## CONSIGNE 1:
Relevez dans l'extrait les trois affaires de voyage dont on se plaint pendant la marche.
## CONSIGNE 2:
Répondez à ces questions d'après l'extrait :
(a) De quelle famille le vieux château de Vesancy était-il le fief ?
(b) Sur le flanc de quelle montagne se trouve Gex ?
(c) Quels sont le jour et l'heure indiqués en tête du passage ?
## CONSIGNE 3:
Écrivez la suite de l'extrait sur la route de Gex à partir de sa dernière phrase.

──────── EXTRAIT

Vesancy. — Gex. — Céligny.




Gex, 14 sept. — 2 heures

La route de Gex passe derrière les hauteurs hérissées de sapins de Mussy, contrefort avancé du Jura, dans une vallée peu étendue, froide et boisée, où les habitations sont rares et pauvres. J’étais triste sans trop savoir pourquoi, nuageux comme le paysage ; mon sac me pesait, mon bâton m’était incommode, ma légère casquette fatiguait mon front, et je poussais lourdement du pied les cailloux du chemin. Enfin je suis arrivé à Vesancy, village d’une certaine importance, dont j’aime la position découverte et les alentours pittoresques ; de ce lieu on aperçoit très distinctement la sous-préfecture de Gex, au flanc de la montagne de la Faucille ; cette petite ville, vue de cette distance et des cimes de Mussy, est assez semblable à un de ces éboulements de pierres, de rochers brisés, que l’on voit sur la pente des carrières.

Le vieux château de l’endroit, vaste, massif, irrégulier, à tours rondes, — ancien fief des De La Forest de Divonne, famille encore existante, — a fixé mon attention ; il est occupé par le cabaret de la Réunion des Bons Enfants, — nom fort commun dans le midi de la France, — par une école primaire et par divers locataires villageois.

────────────────
──────── MATÉRIEL FOURNI

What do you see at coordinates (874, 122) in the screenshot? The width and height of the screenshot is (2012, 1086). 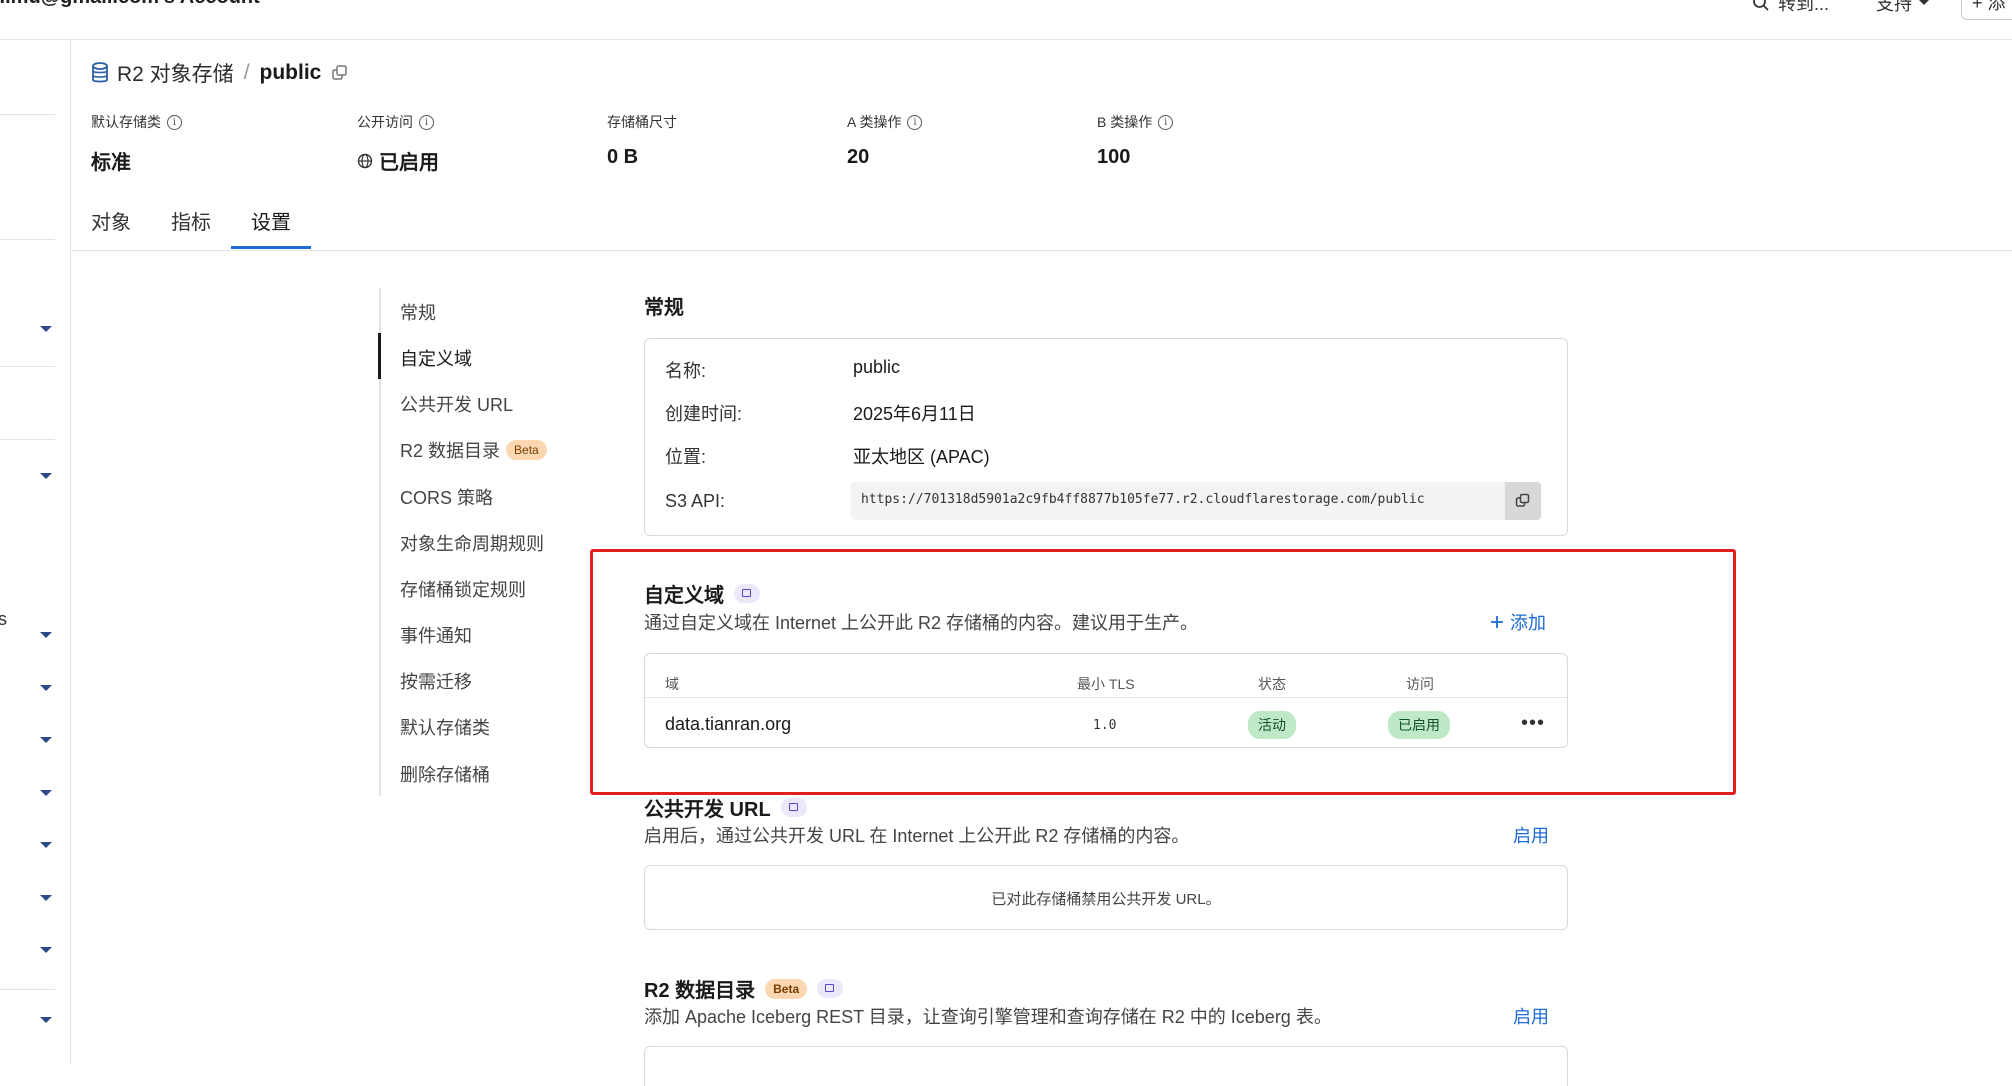 I see `stat-label: A 类操作` at bounding box center [874, 122].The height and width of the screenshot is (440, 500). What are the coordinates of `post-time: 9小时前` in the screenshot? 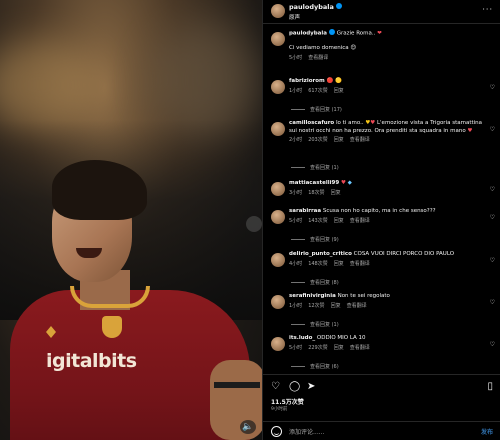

────────────────

## RÉPONSE RÉDIGÉE 1:
le sac, le bâton, la casquette

## RÉPONSE RÉDIGÉE 2:
(a) Des De La Forest de Divonne.
(b) La montagne de la Faucille.
(c) Le 14 septembre, à 2 heures.

## RÉPONSE RÉDIGÉE 3:
L’intérieur de cette grande gentilhommière que j’ai visité ne m’a rien offert d’intéressant, et je n’ai trouvé d’autres traces du passé que deux écussons accolés, sculptés sur la boiserie d’une alcôve, surmontés d’une couronne de comte et ayant pour supports des lions ; à ces armoiries pend une croix de Malte. L’écusson de droite est de gueules au chevron d’or, l’autre de sinople à la bande d’argent frétée ou treillissée de...

La petite vieille église ou plutôt la chapelle de Vesancy, située au fond d’une ruelle, a une couleur rustique qui me plaît mieux que les dorures, les marbres et les colifichets de ces boudoirs mondains que l’on nomme Notre-Dame de Lorette, La Madeleine et Saint-Vincent de Paul, que tous ces temples païens que l’on dirait élevés aux arts plastiques plutôt qu’à Dieu. Il y a autant de distance de l’étable où naquit le Christ à ces musées fastueux, que de l’humble condition des apôtres à la morgue et à la vanité de nos évêques se donnant pour leurs successeurs.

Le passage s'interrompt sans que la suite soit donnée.